> Excerpt provided
With Tuesday’s news that the Haitian election council would be finally announcing its decision yesterday, we were all a bit on edge. Everyone thought that they’d follow the OAS recommendation (along with Hillary Clinton’s in-country nudge), but nothing was truly certain except:  if Celestin was included in the runoff, the streets would not be safe for days, just like in December.

In the morning, we went to the Ministry of Education to meet with a high ranking official to talk about our efforts and how we might integrate them in the public schools.  The meeting went very, very well.  We were asked all the right questions, many of them.   The man and woman we spoke with were clearly advocates of child-centered exploratory teaching, which was wonderful to hear.  They were also quite familiar with the difficulties of encouraging existing teachers to adopt new ways, particularly with regards to technology.  The meeting ended with a handshake to work together in some manner, either with a public school pilot, courseware coordination, or a presentation to an edtech panel in the Spring.

The long meeting made us late for our preclass with the trainers.  We raced across town, wolfed down some food, and managed to arrange chairs and assign groups just as the children and trainee mentors were arriving. Two of the groups were missing though.  After a bit, we got a call from Acacia, who stayed home out of worry for pre-anouncement protesting.   There was word of “manifestations” around the capital. No word from CSCS though.

Walking around the classroom, I was pretty amazed at how well it was going.  Each mentor was working with one child, showing things on the child’s laptop, encouraging ideas.  The trainers were helping their indivdual groups.  Everyone was engaged, with occasional smiles of accomplishment by both children and  mentors.

> Recorded information

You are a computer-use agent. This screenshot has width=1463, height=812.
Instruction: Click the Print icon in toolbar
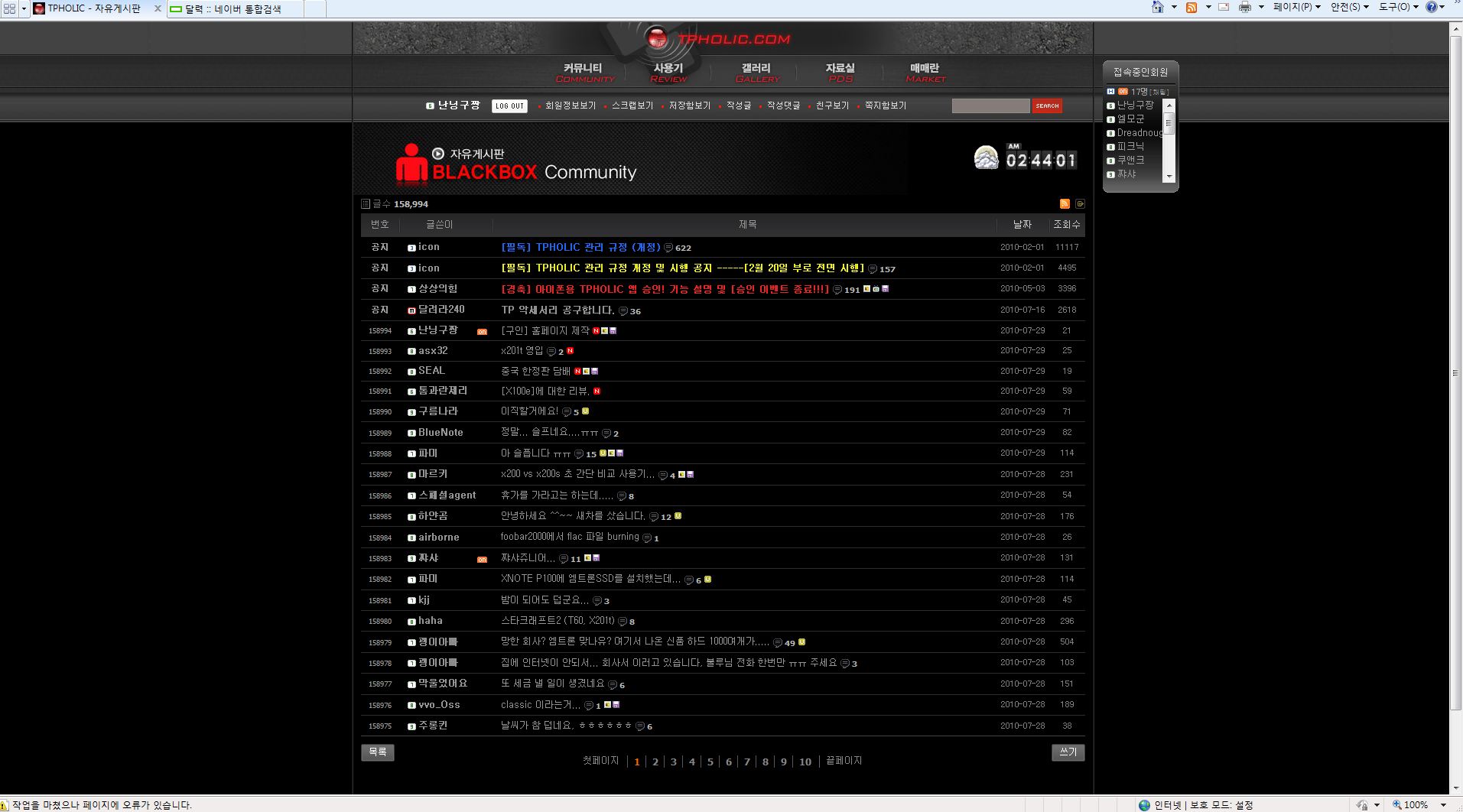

> Tasks to carry out
(1) Do these statements agree with the post about the day in Haiti? Answer yes or no for each, quoting the deciding words. (a) The meeting at the Ministry of Education ended with an agreement to cooperate in some form. (b) Every group was present for the preclass. (c) CSCS got in touch to explain its absence.
(2) According to the post about the day in Haiti, why did Acacia not come to the preclass?

> Numbered answers
(1)
(a) Yes: "The meeting ended with a handshake to work together in some manner"
(b) No: "Two of the groups were missing though."
(c) No: "No word from CSCS though."

(2) Acacia stayed home out of worry about protesting before the election council's announcement.